KIDS Act

Mar 3, 2026
Mar 3, 2026

Full breakdown available

This pages provides a high-level overview of this bill. For full list of provisions, line-item appropriations, and specific funding allocations, please view our detailed breakdown.

Summary

Requires online platforms, games, and chatbots to add safety features, parental controls, and age-checks to protect minors from harmful content and interactions.

What problem does this solve?

Children and teens face many dangers online, like harmful content, addictive features, and contact from strangers, without enough protection. This bill makes online companies responsible for creating safer spaces for minors by requiring parental controls, age-checks, and limits on dangerous features.

What does this bill do?

Requires age-checks for harmful content
Makes websites where over a third of the content is sexually harmful to minors use technology to verify a user's age and block access for kids.
Creates new safeguards and parental tools
Requires online platforms to give parents tools to manage their child's privacy settings, screen time, and purchases, and to limit who can contact them.
Bans disappearing messages for minors
Prohibits online platforms from offering features like disappearing or 'ephemeral' messages to users under 17.
Stops market research on kids
Forbids online platforms from conducting market or product-focused research on users they know are minors, with some exceptions for safety improvements.
Adds safety controls to online games
Requires online video game providers to give parents safeguards to limit who their child can communicate with in the game.
Regulates AI chatbots for minors
Requires AI chatbots to tell minor users they are not human and to provide suicide prevention resources if a user discusses self-harm.
Mandates independent audits
Forces online platforms to undergo annual third-party audits to check their compliance with child safety rules and report on metrics like time spent by minors.
Establishes a Kids Internet Safety Partnership
Creates a new partnership led by the Secretary of Commerce to research and publish best practices for keeping kids safe online.

Who does this affect?

  • Minors (individuals under 17)
  • Parents and legal guardians
  • Online platform and technology companies

What is the real world impact?

Free speech and privacy concerns
Requiring age verification could lead to collecting more personal data on all users, not just kids.

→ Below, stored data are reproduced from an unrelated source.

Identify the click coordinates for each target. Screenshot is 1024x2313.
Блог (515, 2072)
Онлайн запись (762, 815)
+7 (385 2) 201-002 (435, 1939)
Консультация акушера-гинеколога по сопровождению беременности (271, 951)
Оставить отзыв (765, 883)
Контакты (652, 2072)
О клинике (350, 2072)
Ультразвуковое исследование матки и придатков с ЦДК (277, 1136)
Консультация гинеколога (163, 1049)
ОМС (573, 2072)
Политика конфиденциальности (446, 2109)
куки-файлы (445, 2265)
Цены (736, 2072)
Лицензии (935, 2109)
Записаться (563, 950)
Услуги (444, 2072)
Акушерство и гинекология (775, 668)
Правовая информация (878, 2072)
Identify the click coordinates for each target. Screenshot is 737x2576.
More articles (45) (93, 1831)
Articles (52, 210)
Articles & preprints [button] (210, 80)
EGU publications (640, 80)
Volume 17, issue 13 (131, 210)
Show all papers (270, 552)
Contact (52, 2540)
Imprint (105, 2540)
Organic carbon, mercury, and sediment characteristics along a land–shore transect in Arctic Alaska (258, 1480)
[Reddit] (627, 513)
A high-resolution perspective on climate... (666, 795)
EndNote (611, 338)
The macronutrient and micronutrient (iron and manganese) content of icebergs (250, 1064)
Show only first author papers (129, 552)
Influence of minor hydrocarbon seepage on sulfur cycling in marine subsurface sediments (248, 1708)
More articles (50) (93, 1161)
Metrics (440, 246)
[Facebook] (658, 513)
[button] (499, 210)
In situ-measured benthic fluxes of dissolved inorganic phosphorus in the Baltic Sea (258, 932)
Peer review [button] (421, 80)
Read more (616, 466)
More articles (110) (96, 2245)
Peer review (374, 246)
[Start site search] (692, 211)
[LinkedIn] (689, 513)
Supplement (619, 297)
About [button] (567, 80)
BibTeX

Critics might argue that broad content restrictions could limit free speech and access to information for both minors and adults.
Protecting children online
Aims to create a safer internet for minors by holding online platforms accountable for the content and features they provide, giving parents more control and reducing exposure to harmful material.
Burdens on tech companies
The extensive requirements for audits, new features, and content moderation could be costly and technically difficult for smaller platforms to implement, potentially favoring larger, established companies.

When does this start?

This bill has multiple start dates for its different sections, generally taking effect one year after it becomes law.
General effective date
Most provisions of the Act will take effect one year after the date it is signed into law.
Age-checks for harmful content
Platforms with sexually harmful material must implement age verification measures within one year of the bill becoming law.
First platform audit
Online platforms must conduct their first independent, third-party audit no later than 18 months after the bill becomes law.
Safe messaging rules
The rules for safe messaging features for kids will take effect 180 days after the bill becomes law.
Ban on market research
The prohibition on conducting market research on minors takes effect 90 days after the bill becomes law.